The Outlaw Ocean Music Project - Artists from Around the World Meld Journalism into Music


Amongst the artist and corporately-generated PR we receive, occasionally we spot an approach from someone we weren‘t quite expecting - from way out of left field.

Ian Urbina is an investigative journalist with, inter alia, the New York Times and a Pulitzer Prize winner to boot.  For the past five years he’s been working on a project called The Outlaw Ocean, which is about lawlessness at sea, covering everything from piracy to slavery to environmental pollution. Reporting on events at sea across five oceans, 14 countries and all seven continents, it became a best-selling book based on the NYT series, published in 2019.

Out of that project arose a further one, a spin-off called The Outlaw Ocean Music Project and it involves musicians from around the world making music related to this specific journalism. Over 250 musicians from dozens of countries have already contributed music to the project.

He says, “While I’m a writer, not a musician, a competition I used to have with my 10-year old son and his friends became an experiment in reverse engineering and a form of creativity calisthenics, demonstrating that music is a deeply impactful way to communicate feelings and emotions.” The game is what got him first thinking about the power of music to tell stories.

In ‘The Imagination Game’ he’d play the first 20 seconds of a song that had no words, but was epic and dramatic. Then, turning off the music one by one each of the kids had to describe in rich, evocative, five-sense detail what was the scene in the movie in their head that would go with the music they just heard. Whichever kid offered up the liveliest and convincing scene that fitted with the music, won that round of the competition. Better than ‘I spy with my little eye’ for sure.

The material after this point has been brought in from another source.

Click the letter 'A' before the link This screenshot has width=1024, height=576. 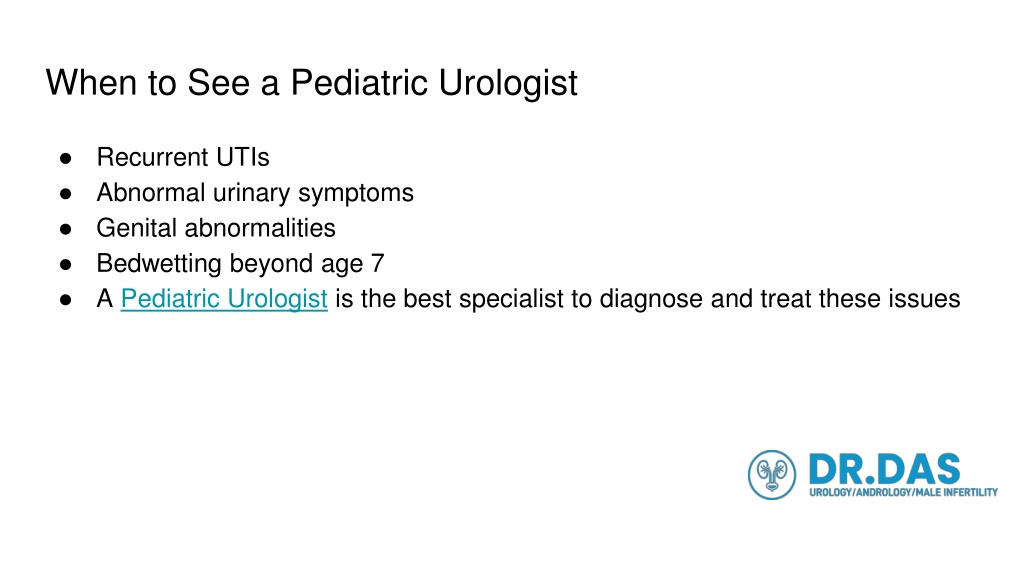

The Outlaw Ocean Music Project stemmed from those car rides with his son and his friends. Ian Urbina recounts, “When I write I usually listen to music without words. I also cast soundtracks to things I see. On one ship, I watched 40 trafficked Cambodian boys and men work brutally long days, and I remember late that evening, trying to polish my notes and sifting through a playlist that I had of instrumental songs. Was that one scene where the boys ate between shifts more The Leftovers or Ad Astra, I wondered? (I went with The Leftovers for its haunting and weighty sensibility). Capturing the scenes in music was for me a memory aid in that the music was an easier and more efficient moniker for the mood of a moment.”

The Outlaw Ocean Music Project is a first-of-its-kind collaboration of music creators. In combining their mediums, these narrators have, he says, “conveyed emotion and a sense of place in an enthralling new way. The result is a captivating body of music based on The Outlaw Ocean reporting. All of that time spent at sea allowed me to build an audio library of field recordings. It featured a variety of textured and rhythmic sounds like machine-gun fire off the coast of Somalia and chanting captive deckhands on the South China Sea. Using the sound archive and inspired by the reporting, over 300 artists from more than 60 countries are producing EPs in their own interpretive musical styles, be it electronic, ambient, classical or hip hop. Many artists also used the reported footage to make their own videos tied to their song, including Louis Futon, Roger Molls and De Osos.”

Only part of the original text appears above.